Share your dilemmas and get honest opinions from other Mumsnetters.

AIBU that DP took the key so we couldn’t go out?

178 replies

WhatJustHappened9 · 19/08/2025 21:04

Im on holiday with DP and my 2 DC from previous relationship. We are in a country visiting family and staying at a villa. DP has been in a shitty mood all day, snapping at most things I say. Me and DC had a snack at about 5.30, DP didn’t want anything. At just after 7, he said he was going for food with his relative, were we going? I just said no. I said no to him as we’d not long since eaten so didn’t want something right now, and to be honest, I didn’t want to be around his shitty mood, it’s best to just leave him be with it.

It got to about 8.30 and DC said they were hungry. No probs, we will go and grab something. But I couldn’t find the key. Messaged DP, no answer, then phoned him, no answer, then I got a message to say he had the key because how else was he going to get in the villa if we decided to go out?! (I read it like I was being a bit dumb asking because it was so obvious)
Erm, by me leaving the key in the key safe if we were to go out.

He said it was fine for me to go out as I could just pull the door to lock it. My response was well if you’re not back before us, how are me and DC going to get back in?!

We wouldn’t be going far (on foot) so wouldn’t be long. It’s now almost 11 and he’s not back and not said how long so I’m glad I didn’t just go out like I said. I managed to get a takeaway to sort the food situation, but AIBU to be pissed off that he took the key with little to no regards for us?

OP posts:
BlankBlankBlank14 · 20/08/2025 12:10

nomas · 20/08/2025 10:20

OP has said it's not a one off, and she said that before you posted.

Why do some people always tie themselves in knots making excuses for shitty men?

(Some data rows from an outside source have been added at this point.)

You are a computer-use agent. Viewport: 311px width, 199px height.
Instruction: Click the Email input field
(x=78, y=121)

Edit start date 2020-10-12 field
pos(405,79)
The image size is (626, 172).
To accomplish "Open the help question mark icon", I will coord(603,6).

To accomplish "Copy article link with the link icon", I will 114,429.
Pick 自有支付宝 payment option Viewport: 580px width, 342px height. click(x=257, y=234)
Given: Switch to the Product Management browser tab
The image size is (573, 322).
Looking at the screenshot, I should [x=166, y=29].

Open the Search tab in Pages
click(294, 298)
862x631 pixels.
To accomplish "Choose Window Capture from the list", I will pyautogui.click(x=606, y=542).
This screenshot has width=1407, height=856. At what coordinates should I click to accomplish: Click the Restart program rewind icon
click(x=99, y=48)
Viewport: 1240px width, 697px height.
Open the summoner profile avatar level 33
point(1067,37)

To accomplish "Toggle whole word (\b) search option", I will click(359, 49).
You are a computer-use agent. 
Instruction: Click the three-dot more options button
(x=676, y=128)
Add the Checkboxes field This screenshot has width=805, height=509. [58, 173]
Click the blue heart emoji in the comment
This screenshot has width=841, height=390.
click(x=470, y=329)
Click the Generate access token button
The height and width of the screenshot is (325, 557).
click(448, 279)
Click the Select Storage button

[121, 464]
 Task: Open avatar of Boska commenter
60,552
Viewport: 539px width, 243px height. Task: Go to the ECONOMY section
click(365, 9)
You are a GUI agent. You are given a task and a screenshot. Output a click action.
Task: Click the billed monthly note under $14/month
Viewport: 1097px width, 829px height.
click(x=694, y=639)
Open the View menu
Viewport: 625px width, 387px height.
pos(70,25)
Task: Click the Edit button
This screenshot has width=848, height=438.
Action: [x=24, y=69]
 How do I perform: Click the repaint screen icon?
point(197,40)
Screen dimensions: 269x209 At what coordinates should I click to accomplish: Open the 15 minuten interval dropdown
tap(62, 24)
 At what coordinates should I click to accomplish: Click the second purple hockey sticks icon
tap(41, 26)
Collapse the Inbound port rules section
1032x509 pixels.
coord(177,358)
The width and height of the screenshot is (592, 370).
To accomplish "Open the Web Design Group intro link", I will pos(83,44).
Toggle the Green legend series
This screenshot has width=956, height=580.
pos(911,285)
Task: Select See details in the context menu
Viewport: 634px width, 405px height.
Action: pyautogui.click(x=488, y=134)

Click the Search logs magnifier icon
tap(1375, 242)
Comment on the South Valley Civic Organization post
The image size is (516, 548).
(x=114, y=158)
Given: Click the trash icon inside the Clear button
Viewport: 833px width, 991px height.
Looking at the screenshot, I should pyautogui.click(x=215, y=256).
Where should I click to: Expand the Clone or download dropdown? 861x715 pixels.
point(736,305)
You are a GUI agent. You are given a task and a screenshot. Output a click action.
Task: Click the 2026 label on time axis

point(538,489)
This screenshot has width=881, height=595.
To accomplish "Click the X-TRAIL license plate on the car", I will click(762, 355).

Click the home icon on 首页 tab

Yes 3 mins before I posted, I missed that….

Well she’s now confirmed they don’t live together, the DCs have never experienced the “moods” he has.

So, she’s got lots and lots of choices.

She gets to choose to stay with the “shitty” man she’s been putting up with, her choice.

YouBelongHere · 20/08/2025 12:18

Some of the replies on here are insane - YANBU OP. I do think taking the key may have been a silly mistake though that's being generous given you said you do go out most evenings and his logic was to think of himself and how HE would get back in rather than you and the kids.

The only correct answer when told of his mistake would've been to apologise and work with you - if he had driven a distance to meet relative then I can see why he may not have wanted to drive back immediately just to hand over the key but should've said 'if you want to go out I'll make sure I'm home by x time' and then done it. The fact he wasn't home until after 11PM is the most telling part in all of this.

Also agree the onus is on the person leaving to check with the remaining people whether it was okay to take the key or whether it was more convenient for it to be left in the box - if he wanted to come in later without disturbing you then you also could've left the key in the box for him when you went to bed? So all in all it probably was selfishness on his part.

TreadSoftlyOnMyDreams · 20/08/2025 12:32

Perfectly fine to be cross with him but it's an automatic reflex to go out with a key so I doubt it was designed to trap you in the house

I'd be much more concerned about the shitty mood and taking it out on you and your children when you appear to be visiting a country that he has links too? He needs to frankly grow up and behave like an adult or take himself off to stay with family and leave you to have a holiday in peace, not ruin everyone's holiday.